De la secte persécutée à la religion d'Etat

Publié le par bleu_lagon

A ses débuts, le christianisme a rencontré une vive opposition tant de la part des juifs que des romains. Il était considéré comme une secte dangereuse contre laquelle il fallait lutter de toute ces forces (Actes 24:5 ; 28:22). La lutte fut effectivement sans merci (Actes 7:54 à 8:3 ; 9:1, 2; 12:1, 2). Au nombre des instigateurs de cette persécution figurent les empereurs Néron, Domitien, Marc Aurèle et Dioclétien. C'est probablement durant le règne de Domitien que Jean fut exilé sur l’île de Patmos.

En 303, Dioclétien déclencha une épouvantable persécution contre les chrétiens. Toutefois, un peu auparavant, il avait ouvert la voie à une importante modification religieuse qui incluait la religion chrétienne. Il avait divisé son empire en quatre et, après 285, avait fait de Trèves la capitale de l’empire d’Occident, qui comprenait la Gaule, l’Espagne, la Grande-Bretagne et les deux provinces germaniques.

Après l’abdication de Dioclétien, en 305, Constantin le Grand monta au pouvoir et, l’année suivante, il se fixa à Trèves.
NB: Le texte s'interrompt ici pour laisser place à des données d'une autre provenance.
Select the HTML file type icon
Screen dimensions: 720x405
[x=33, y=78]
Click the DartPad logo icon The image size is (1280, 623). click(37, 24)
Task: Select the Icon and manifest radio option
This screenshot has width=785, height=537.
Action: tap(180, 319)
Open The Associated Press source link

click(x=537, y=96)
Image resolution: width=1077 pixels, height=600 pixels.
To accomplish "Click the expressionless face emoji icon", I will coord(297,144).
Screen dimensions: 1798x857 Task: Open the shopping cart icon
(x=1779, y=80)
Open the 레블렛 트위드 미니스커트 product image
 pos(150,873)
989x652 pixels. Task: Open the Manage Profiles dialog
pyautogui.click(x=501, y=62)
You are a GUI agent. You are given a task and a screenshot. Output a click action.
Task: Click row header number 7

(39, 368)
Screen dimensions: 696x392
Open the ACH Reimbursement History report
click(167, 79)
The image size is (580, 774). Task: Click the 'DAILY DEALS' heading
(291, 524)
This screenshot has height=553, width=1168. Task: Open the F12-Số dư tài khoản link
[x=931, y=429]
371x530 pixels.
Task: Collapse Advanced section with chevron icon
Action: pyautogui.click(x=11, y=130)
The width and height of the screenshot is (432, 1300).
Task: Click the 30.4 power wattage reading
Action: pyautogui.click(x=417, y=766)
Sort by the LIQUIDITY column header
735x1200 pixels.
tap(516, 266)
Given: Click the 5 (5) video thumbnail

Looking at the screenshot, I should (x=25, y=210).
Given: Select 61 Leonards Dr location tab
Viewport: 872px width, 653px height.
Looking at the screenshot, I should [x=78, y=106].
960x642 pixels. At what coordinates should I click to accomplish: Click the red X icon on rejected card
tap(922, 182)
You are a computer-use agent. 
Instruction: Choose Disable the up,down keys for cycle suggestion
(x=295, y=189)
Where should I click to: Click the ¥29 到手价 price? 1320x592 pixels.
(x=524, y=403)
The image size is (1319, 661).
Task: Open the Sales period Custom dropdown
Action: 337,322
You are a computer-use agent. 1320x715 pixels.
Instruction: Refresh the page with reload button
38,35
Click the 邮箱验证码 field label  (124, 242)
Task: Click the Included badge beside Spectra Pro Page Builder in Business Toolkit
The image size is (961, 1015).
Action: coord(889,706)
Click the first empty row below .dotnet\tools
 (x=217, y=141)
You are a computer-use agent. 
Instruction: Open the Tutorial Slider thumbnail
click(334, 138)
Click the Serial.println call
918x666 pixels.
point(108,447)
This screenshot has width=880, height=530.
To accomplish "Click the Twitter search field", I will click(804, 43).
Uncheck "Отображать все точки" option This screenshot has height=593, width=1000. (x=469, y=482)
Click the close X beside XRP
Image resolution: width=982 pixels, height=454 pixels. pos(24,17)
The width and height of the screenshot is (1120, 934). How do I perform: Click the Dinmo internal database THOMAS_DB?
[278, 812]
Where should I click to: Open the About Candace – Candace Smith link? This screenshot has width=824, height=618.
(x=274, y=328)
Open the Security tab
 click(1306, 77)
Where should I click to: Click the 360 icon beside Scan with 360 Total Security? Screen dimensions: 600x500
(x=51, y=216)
Constantin se rendit rapidement compte que les diverses peuplades et les différents groupements de son empire avaient besoin d’un lien qui les unirait. Il aboutit à la conclusion que la religion chrétienne pourrait constituer ce lien. Aussi reconnut-il officiellement cette religion dans l’édit de Nicomédie, en 313.

Avec le soutien de Constantin, la religion de la chrétienté devint la religion officielle de l’État romain. Élaine Pagels, professeur de religion, explique: "Les évêques chrétiens, autrefois susceptibles d’être arrêtés, torturés puis exécutés, étaient maintenant exemptés d’impôt, recevaient des dons du trésor impérial, et possédaient prestige et même influence à la cour; leurs églises acquéraient de nouvelles richesses, du pouvoir et imposaient le respect." Ils étaient devenus les amis de l’empereur, les amis du monde romain. (Comparez avec Jacques 4:4).

Comme on était déjà loin de ces paroles du Christ : " Mon royaume ne fait pas partie de ce monde. " (Jean 18:36).

LE CONCILE DE NICÉE EN 325

Vers le IVème siècle, les chrétiens eux-mêmes étaient en désaccord sur différentes questions, si bien que Constantin dut commencer par essayer de les réunir. À cette époque, les principaux personnages en présence sont trois théologiens-philosophes d’Alexandrie, en Égypte: d’un côté Arius, de l’autre Alexandre et Athanase.

Que croyaient les ariens? Ils étaient attachés à la "doctrine selon laquelle Christ le Fils est inférieur à Dieu le Père et de substance différente parce qu’il a été créé par Dieu et est venu à l’existence après Dieu".

Que croyaient les partisans de la trinité? Selon leur doctrine on définit aujourd’hui la trinité comme la "personnalité triple de l’unique Être divin" dans laquelle ‘Dieu le Père, Dieu le Fils et Dieu le Saint-Esprit’ sont dits être de la même substance, coégaux et tous trois incréés et tout-puissants.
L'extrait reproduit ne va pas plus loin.